What’s actually different is the kind of software the new model can hold. The App Store can hold software that doesn’t change. The ChatGPT directory can hold software that does.

We believe the second category is where everything is going, because adaptive software is what software becomes once the tools to build it exist. The platforms that survive will be the ones that can hold software in motion. The platforms that don’t will be remembered the way we remember CD-ROMs: a coherent technology that solved a real problem inside an assumption that didn’t last.

The contradiction is harder to ignore because both models live on the same device.

ChatGPT is an app on iOS. It went through Apple’s review. It is now distributing third-party software through its own internal directory, in a way that runs against the spirit of the rules Apple is currently enforcing against Replit. The contradiction has been ignorable so far because the ChatGPT directory is small relative to the App Store, and because most of its surface is conversational rather than visual.

This will likely not stay true.

As the directory grows into something that genuinely competes with the App Store as a place users find and use software, Apple’s reviewers will be forced into a decision. They can apply 2.5.2 to ChatGPT itself — restricting or pulling one of the most-used apps in the world — which invites antitrust action, regulatory attention, and a level of public scrutiny no App Store policy has ever attracted. Or they can accept that the rule applies only when the runtime is native, not when it’s mediated by a language model running on someone else’s servers. Either resolution reshapes the platform balance.

This is the kind of decision that won’t be announced. It will arrive as a specific call on a specific app review, made by a specific person in Cupertino who has to figure out, in 2026 or 2027, what 2.5.2 is supposed to mean now.

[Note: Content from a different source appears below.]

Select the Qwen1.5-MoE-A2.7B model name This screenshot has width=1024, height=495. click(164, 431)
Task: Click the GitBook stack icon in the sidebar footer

OpenAI is not the only company betting that distribution is moving up the stack.

Apple Intelligence is Apple’s own attempt to make Siri-as-agent the new distribution surface for its hardware. Gemini is doing the same on Android. Microsoft’s Copilot is making the same bet inside Windows and Office. On the browser side, OpenAI’s Atlas, Perplexity’s Comet, and Anthropic’s Claude in Chrome are betting that the agent inside the browser is where users will eventually do things, and that whoever runs that agent runs distribution.

Whether the new distribution layer lives in the OS, browser, chat, the unit of distribution is rising. From binary, to capability, eventually to something closer to intent. Whichever surface wins, the binary loses standing.

Meanwhile, the developers Apple has put on hold aren’t going quietly. Speaking at StrictlyVC this week, Replit’s CEO Amjad Masad called Apple’s stated reasoning “a lie” and said his company could prove it in court if necessary. Whatever the merits of Apple’s structural argument, it now has to be defended publicly, against opposition with capital, reach, and a willingness to litigate.

Apple’s reviewers were trained to look at code. The category of software they are now being asked to review doesn’t have code worth reading in the traditional sense. The code that runs is generated at the moment of use, on the user’s device or on a server somewhere, in response to a request the reviewer never saw.

The artifact has dissolved into the runtime.

Someone in Cupertino, fairly soon, is going to have to write a memo about what review means when there’s nothing static to inspect. The memo will say one of two things. It will either find a way to keep the assumption that software holds still, which buys time but loses the future, or it will concede that the artifact has dissolved into the runtime, and the App Store’s whole premise needs a different theory underneath it. We think the second memo is the one that gets written eventually. The only question is how many years of the first one come before it.

The fight is not really between Apple and Replit. It’s between two theories of what software is.